I wrote this column for the Washington Post on the Supreme Court’s decision in Brnovich. It concludes as follows:
It isn’t textualism to follow statutory language only when doing so is congenial to one’s ideological allies. It isn’t textualism to flout statutory language by creating out of thin air extra-textual checks on a disfavored claim. And it isn’t textualism to interpret the Voting Rights Act as one wishes it had been written, not as Congress actually wrote it. To return to Alito’s metaphor, this is what a judicial pirate ship looks like. It flies textualist colors while plundering one of the key statutory achievements of American democracy.

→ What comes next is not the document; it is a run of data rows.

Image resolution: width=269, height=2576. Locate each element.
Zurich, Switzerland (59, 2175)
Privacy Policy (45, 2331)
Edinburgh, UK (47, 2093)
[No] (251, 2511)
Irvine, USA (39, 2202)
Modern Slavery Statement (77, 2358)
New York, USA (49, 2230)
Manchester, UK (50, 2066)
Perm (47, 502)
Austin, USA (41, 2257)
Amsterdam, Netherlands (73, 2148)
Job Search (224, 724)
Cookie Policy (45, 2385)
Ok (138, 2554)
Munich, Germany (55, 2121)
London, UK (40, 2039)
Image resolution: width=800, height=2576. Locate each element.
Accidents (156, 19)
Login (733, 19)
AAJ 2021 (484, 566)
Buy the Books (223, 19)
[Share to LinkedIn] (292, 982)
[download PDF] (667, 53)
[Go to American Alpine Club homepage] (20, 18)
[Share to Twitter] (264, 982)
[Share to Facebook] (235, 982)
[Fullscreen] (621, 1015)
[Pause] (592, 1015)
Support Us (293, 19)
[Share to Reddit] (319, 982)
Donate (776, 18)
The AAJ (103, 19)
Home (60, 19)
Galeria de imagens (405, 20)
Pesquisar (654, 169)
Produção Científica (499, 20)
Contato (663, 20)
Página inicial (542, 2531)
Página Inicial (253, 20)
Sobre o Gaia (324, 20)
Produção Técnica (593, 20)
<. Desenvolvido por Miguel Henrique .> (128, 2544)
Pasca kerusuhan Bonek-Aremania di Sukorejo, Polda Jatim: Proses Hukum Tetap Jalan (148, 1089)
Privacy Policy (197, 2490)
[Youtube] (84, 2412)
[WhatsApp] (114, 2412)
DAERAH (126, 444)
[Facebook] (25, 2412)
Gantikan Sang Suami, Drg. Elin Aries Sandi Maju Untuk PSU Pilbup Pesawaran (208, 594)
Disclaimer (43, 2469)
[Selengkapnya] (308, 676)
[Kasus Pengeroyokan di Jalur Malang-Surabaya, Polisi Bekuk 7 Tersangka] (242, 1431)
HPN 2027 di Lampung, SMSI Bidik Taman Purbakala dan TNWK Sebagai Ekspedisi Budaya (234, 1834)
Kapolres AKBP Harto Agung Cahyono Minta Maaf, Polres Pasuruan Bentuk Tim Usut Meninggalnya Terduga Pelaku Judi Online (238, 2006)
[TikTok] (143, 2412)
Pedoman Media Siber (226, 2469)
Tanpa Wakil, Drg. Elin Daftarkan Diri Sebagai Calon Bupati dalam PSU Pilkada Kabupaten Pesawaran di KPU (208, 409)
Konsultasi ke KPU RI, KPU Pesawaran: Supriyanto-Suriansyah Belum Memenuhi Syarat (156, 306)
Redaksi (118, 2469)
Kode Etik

Still, the extent of the pillage shouldn’t be overstated. Plaintiffs will still be able to prevail in a number of Section 2 cases. Above all, these will be challenges to novel or unusual voting restrictions. By definition, these laws weren’t prevalent in 1982. Because of their newness or distinctiveness, their impositions are also likely to exceed the standard burdens of voting in courts’ eyes.
Additionally, nothing in today’s decision undermines Congress’s authority to correct the court’s blunder. There’s not a word suggesting that a more aggressive statutory test — for example, one invalidating any practice that causes a significant racial disparity unless it’s necessary to achieve a substantial state interest — would be constitutionally problematic. Fortuitously, Congress is considering the John Lewis Voting Rights Advancement Act, which would revive a different portion of the law. That bill is the ideal vehicle to fix this problem, too. By enacting some new statutory language, Congress could bring an end to the court’s extra-textual adventurism.